* _EXERCISE GOAL_
Copy out every line of the records in which "agent" can be found.

[Collected data]
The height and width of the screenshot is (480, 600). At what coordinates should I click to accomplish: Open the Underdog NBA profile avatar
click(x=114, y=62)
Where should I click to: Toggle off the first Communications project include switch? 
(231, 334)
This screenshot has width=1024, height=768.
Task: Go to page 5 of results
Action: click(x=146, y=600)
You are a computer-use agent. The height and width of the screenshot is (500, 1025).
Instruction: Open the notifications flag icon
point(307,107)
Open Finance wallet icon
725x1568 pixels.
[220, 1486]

---

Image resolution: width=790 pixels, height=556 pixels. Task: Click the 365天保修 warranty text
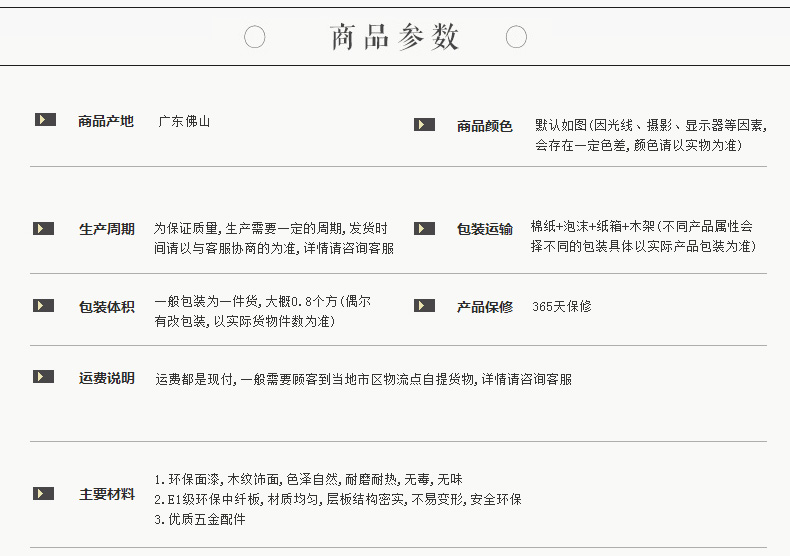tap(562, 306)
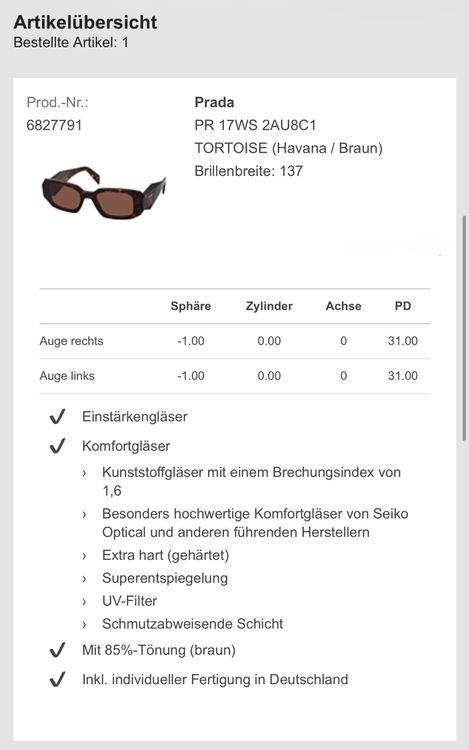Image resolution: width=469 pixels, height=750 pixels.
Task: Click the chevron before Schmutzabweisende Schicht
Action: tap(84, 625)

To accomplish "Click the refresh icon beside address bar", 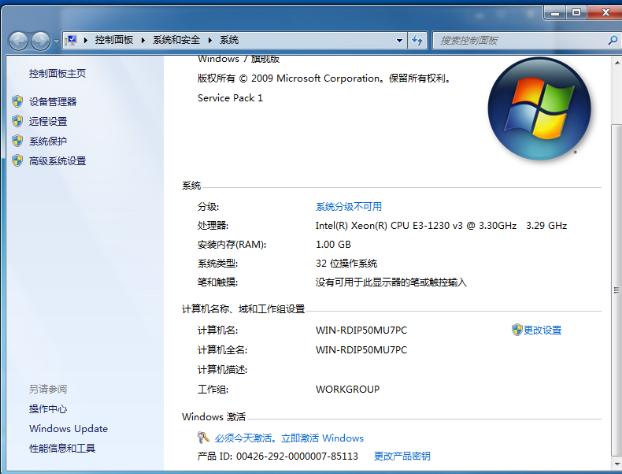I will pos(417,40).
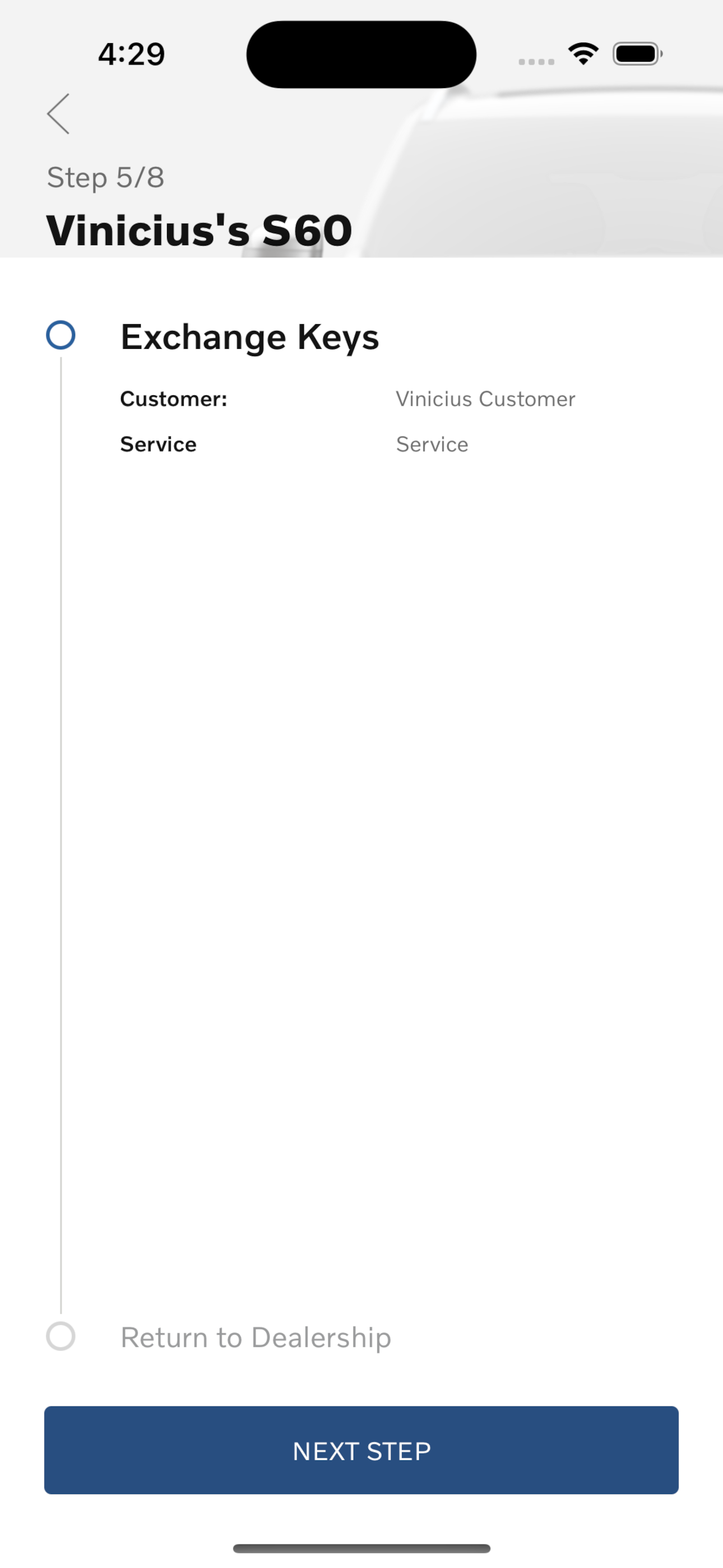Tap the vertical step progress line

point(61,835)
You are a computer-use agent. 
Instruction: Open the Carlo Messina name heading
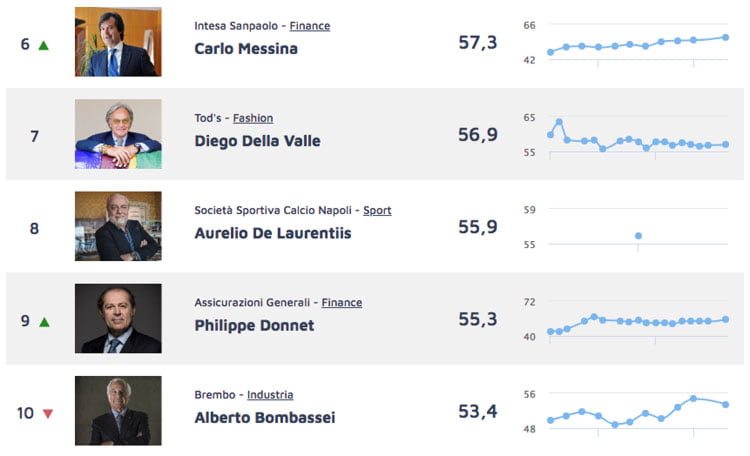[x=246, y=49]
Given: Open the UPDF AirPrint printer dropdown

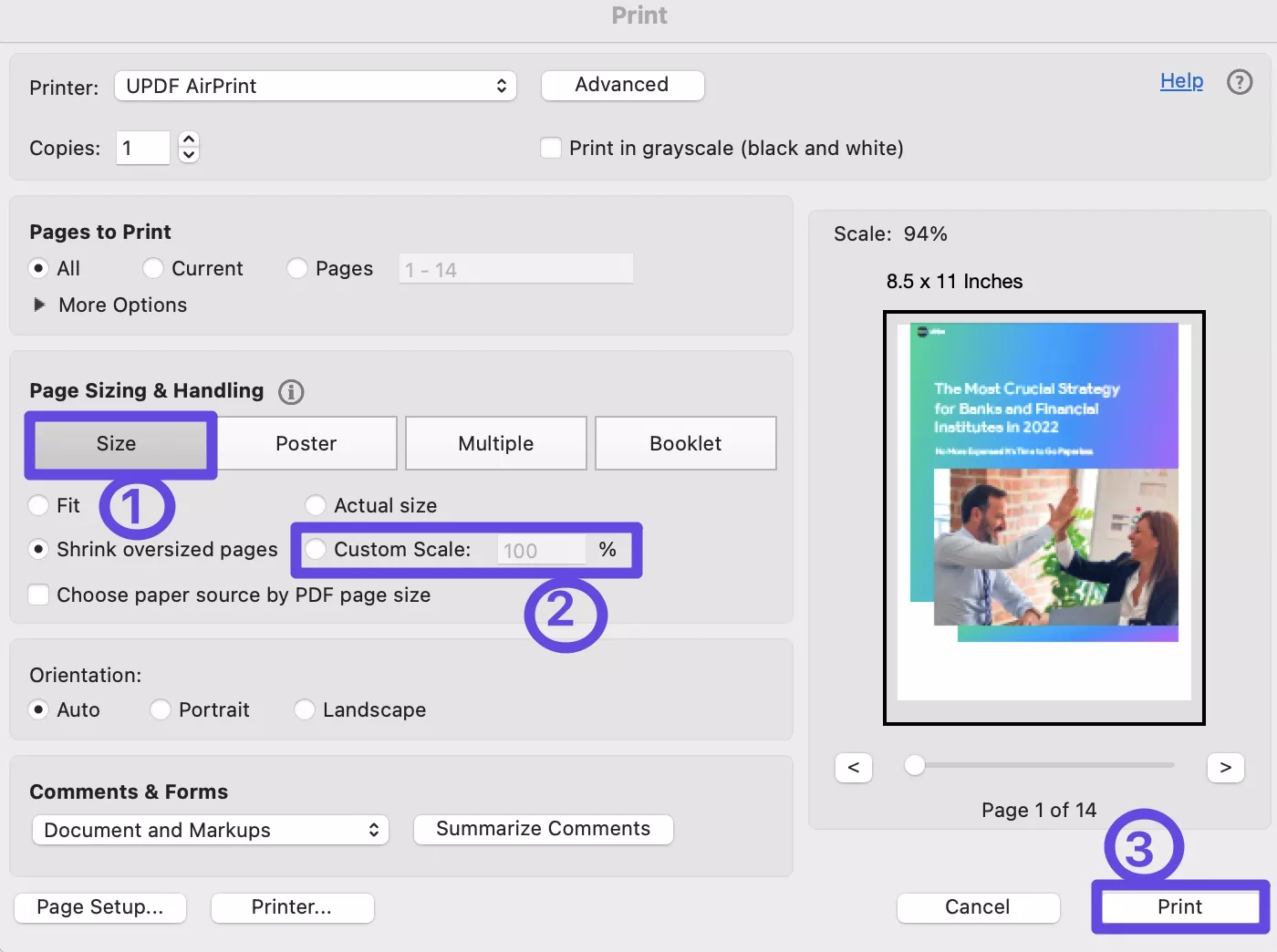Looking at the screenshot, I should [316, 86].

--

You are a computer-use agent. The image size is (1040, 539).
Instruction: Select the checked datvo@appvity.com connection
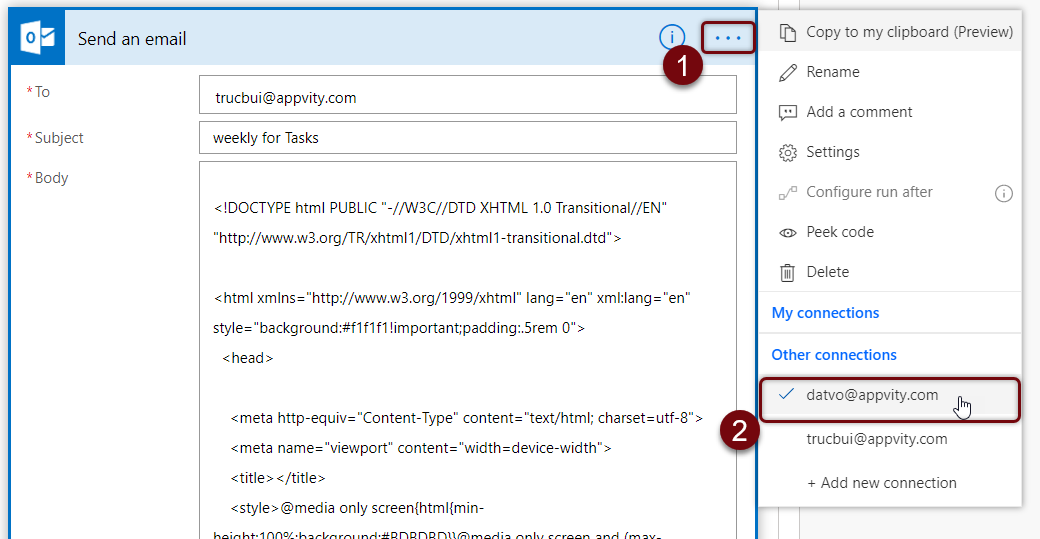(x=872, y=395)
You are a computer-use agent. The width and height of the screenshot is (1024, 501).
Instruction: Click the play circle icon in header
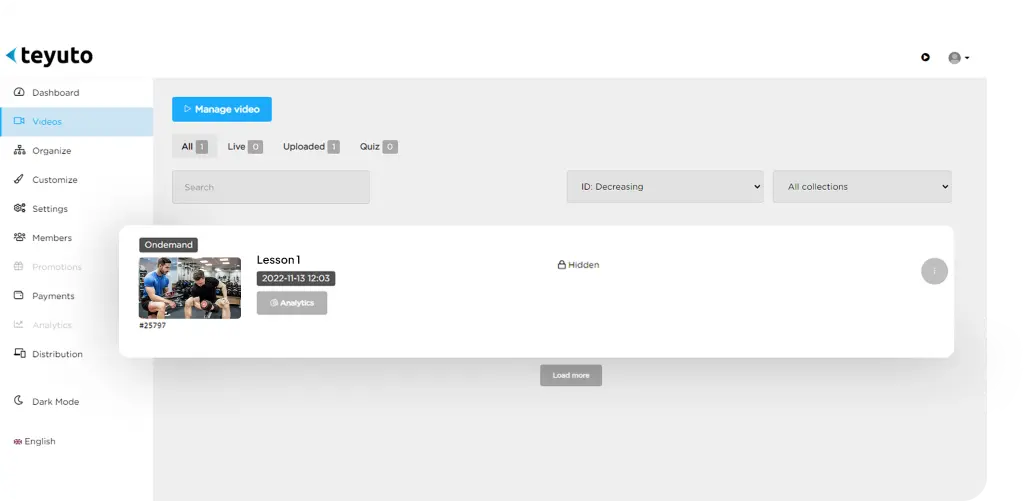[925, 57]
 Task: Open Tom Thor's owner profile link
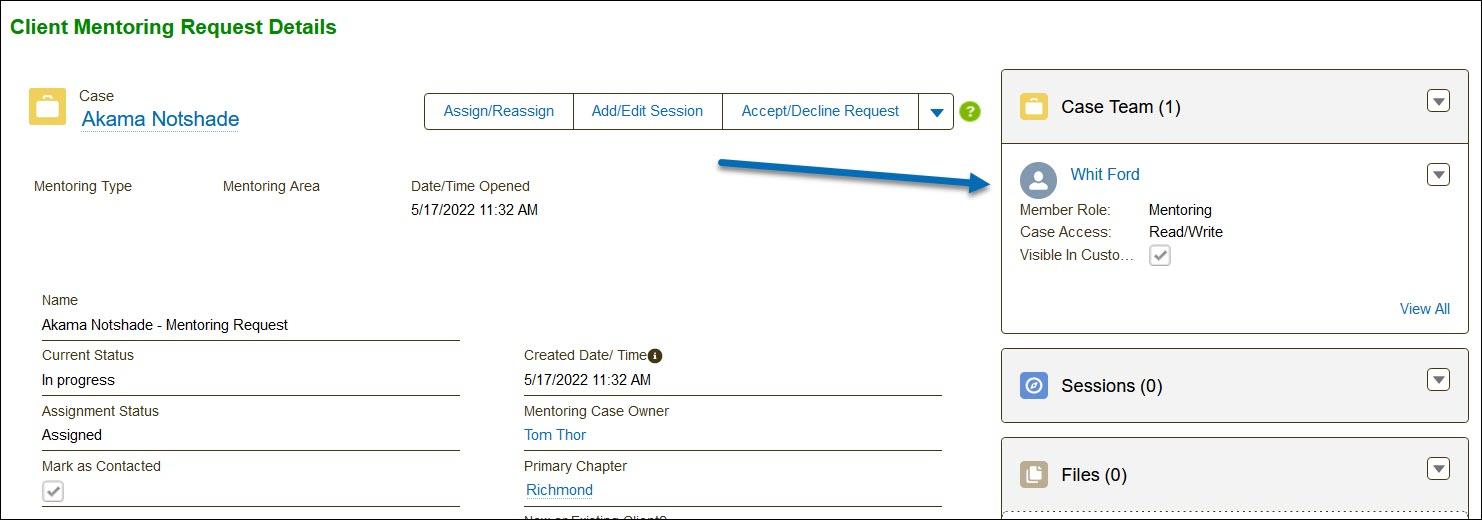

* _YOUR SOLUTION_
You are a computer-use agent. The height and width of the screenshot is (500, 1025).
You are a computer-use agent. 
You are a computer-use agent. The image size is (1040, 539).
You are a computer-use agent. The width and height of the screenshot is (1024, 501).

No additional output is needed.